* Work item *
Skip the pictures, please, and write out exactly every line from the one containing "This screenshot has height=887, width=1372." through the end of the listing below.

* Supplied entries *
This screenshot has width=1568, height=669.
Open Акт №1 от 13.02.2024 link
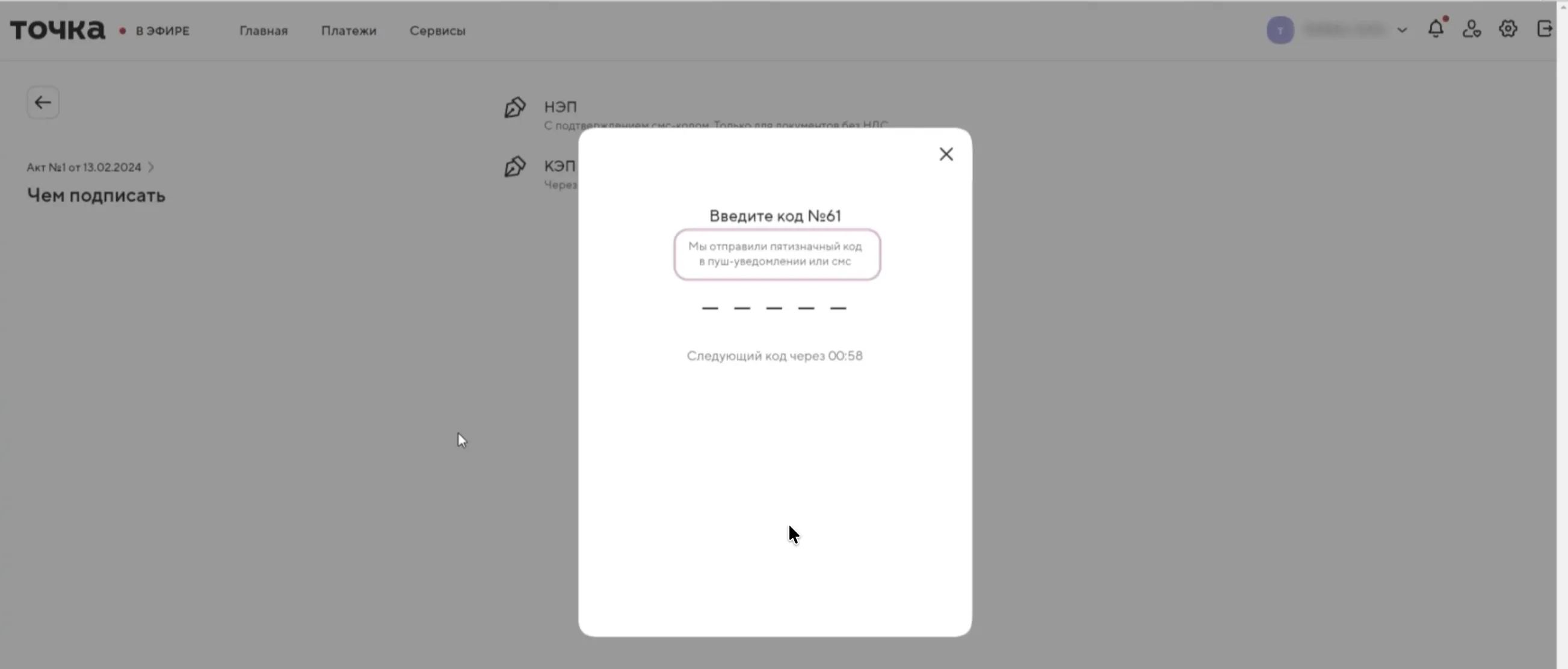pos(84,167)

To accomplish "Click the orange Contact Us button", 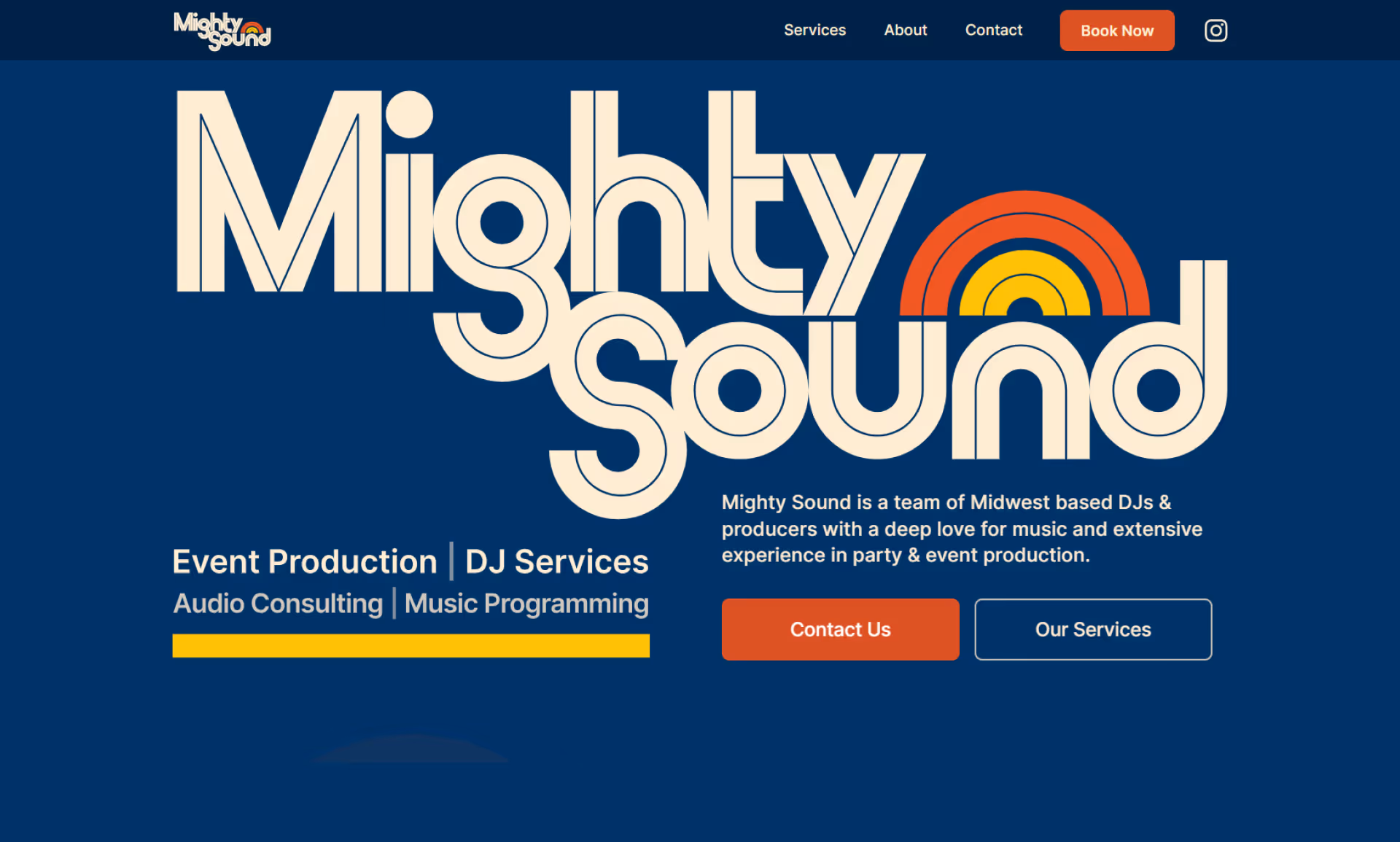I will [840, 629].
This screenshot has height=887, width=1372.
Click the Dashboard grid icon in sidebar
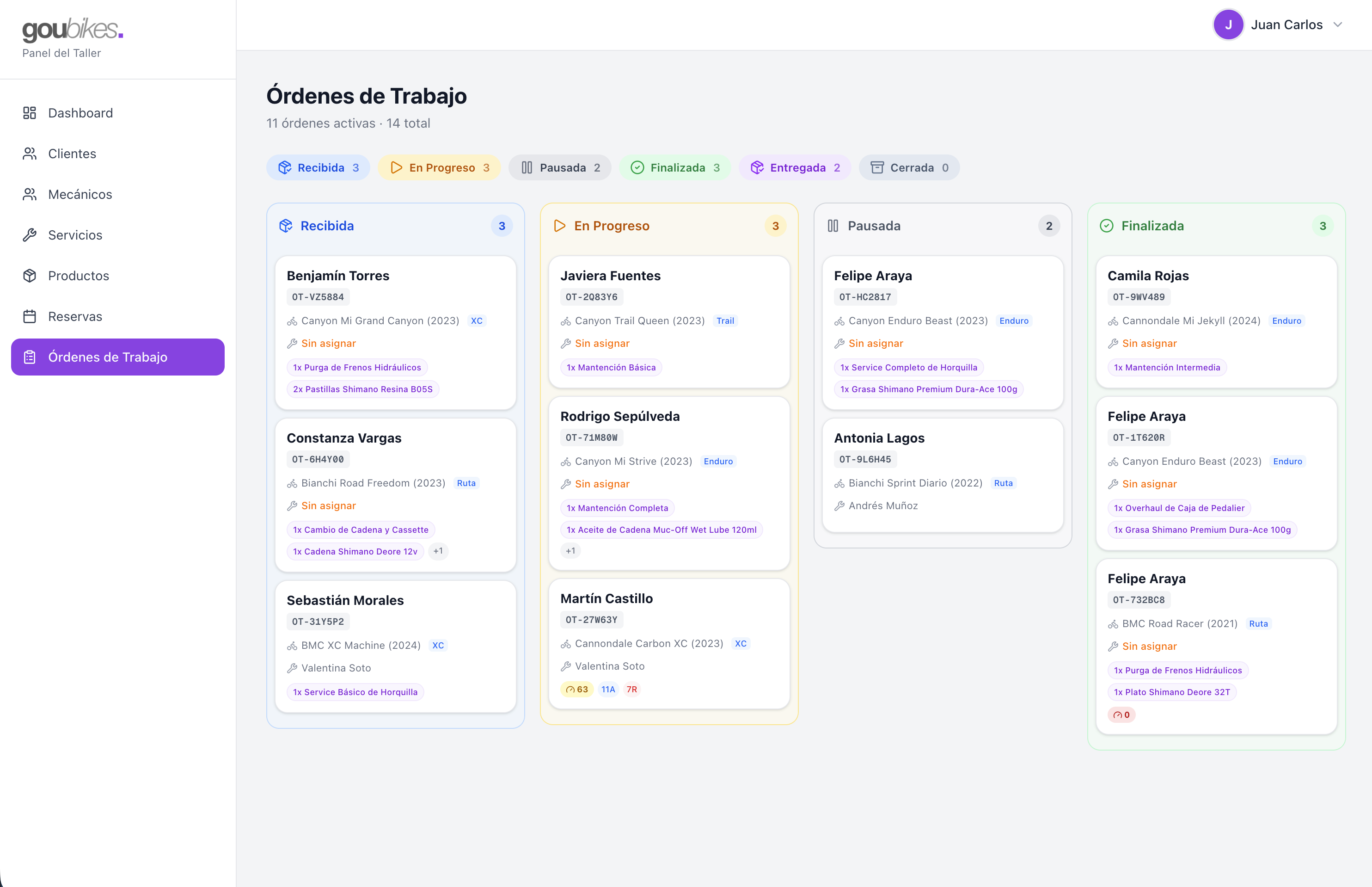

* Response to this exercise *
This screenshot has height=887, width=1372.
Click the Dashboard grid icon in sidebar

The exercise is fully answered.